Closing costs credits: creative financing or fraud?
Financially stressed buyers often look to their brokers and mortgage professionals to help them make a deal happen. When they can't scrape enough cash together, creative solutions are often proposed. Here's a common scenario:
Buyer agrees to buy and seller agrees to sell. The purchase price is $300,000. Buyer has a down payment of $15,000, can get a loan with a 95 percent loan-to-value ratio, but can’t afford the additional closing costs. Buyer and seller agree to increase the purchase price by $5,000 and seller will give the buyer back a credit of up to $5,000.

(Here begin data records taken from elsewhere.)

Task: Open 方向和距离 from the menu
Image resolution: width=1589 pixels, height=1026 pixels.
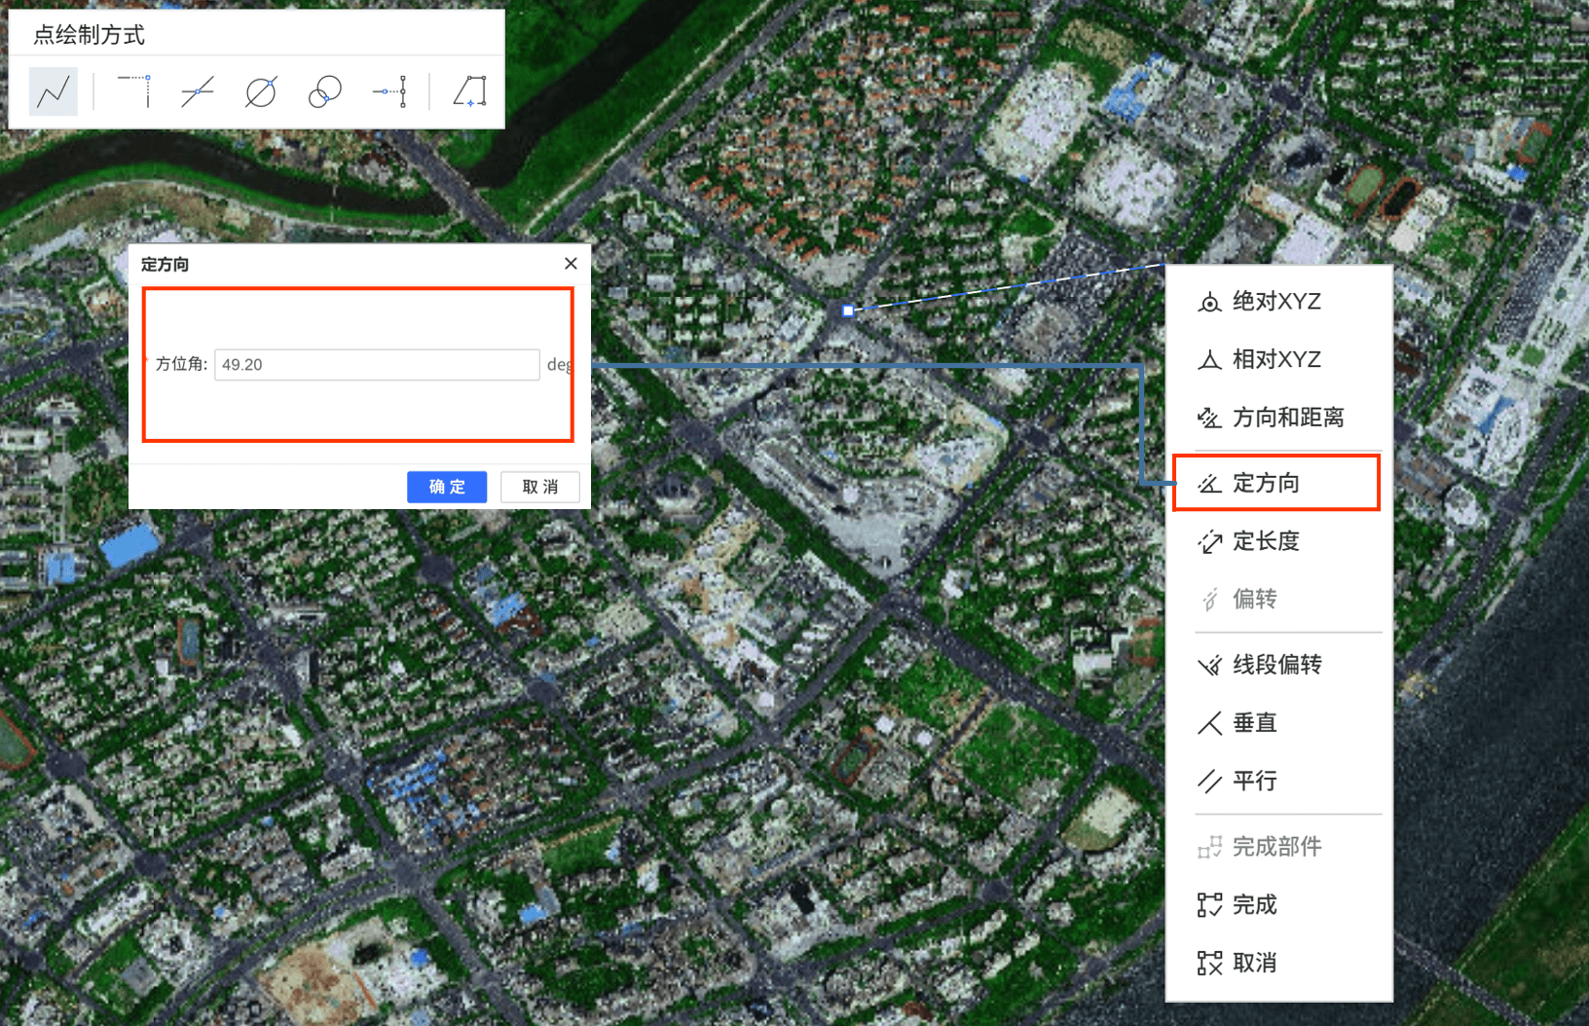Action: coord(1287,418)
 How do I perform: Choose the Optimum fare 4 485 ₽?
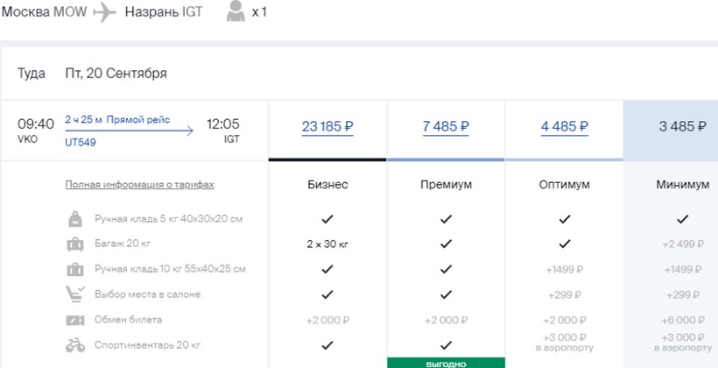(564, 126)

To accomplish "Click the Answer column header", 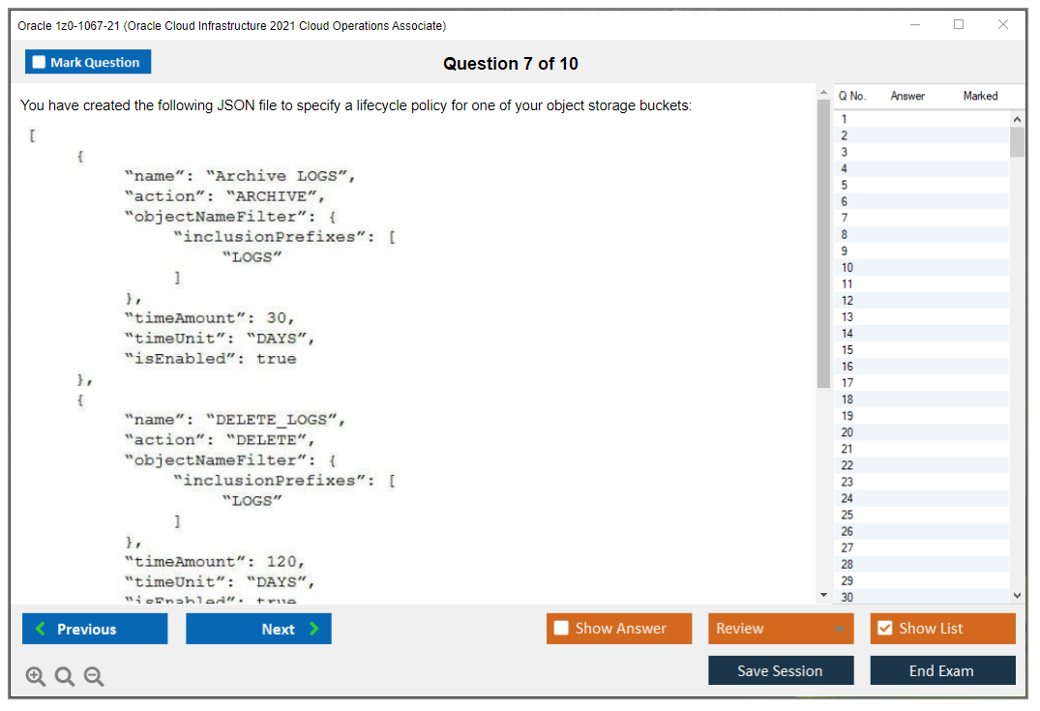I will (907, 96).
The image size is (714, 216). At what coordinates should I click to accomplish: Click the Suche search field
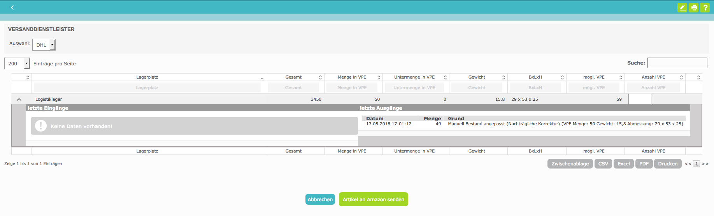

The buyer can now borrow an extra $4,750 to cover closing costs at 95 percent LTV. Buyer gets house, seller gets money and the bank is fully informed. Creative financing, right?
Maybe not. Maybe, it’s fraud.
The increase in sales price is not justified by any additional real estate sold to the buyer and the seller did not incur any additional actual costs.
There are two problems with this scenario (at least):
(1) The hazard insurer and the title insurer rely on the purchase price amount in order to determine value. While perhaps disclosed to the originating lender, the arrangement would not be disclosed to the insurers who are mislead by the unjustifiably inflated purchase price.
(2) The unjustified inflation in the purchase price will not be disclosed to the secondary mortgage market (which effects unwitting private banking institutions and public markets through the issuance of mortgage-backed securities).
The FBI this year issued a warning echoing the statutory provisions which, in part, states that “[i]t is illegal for a person to . . . willfully overvalue any land or property . . . for the purpose of influencing in any way the action of a financial institution.”
As I understand it, this is not an uncommon scenario.
Attorneys beware also, at least one state’s supreme court has found a lawyers participation in a deal like this may be unethical.







I have done this numerous times. As long as the home appraises out I do not see any fraud
If it is on the HUD-1 Settlement Statement (and described accurately) then it is- by definition- NOT fraud.
This blogger might want to review your comment before posting it.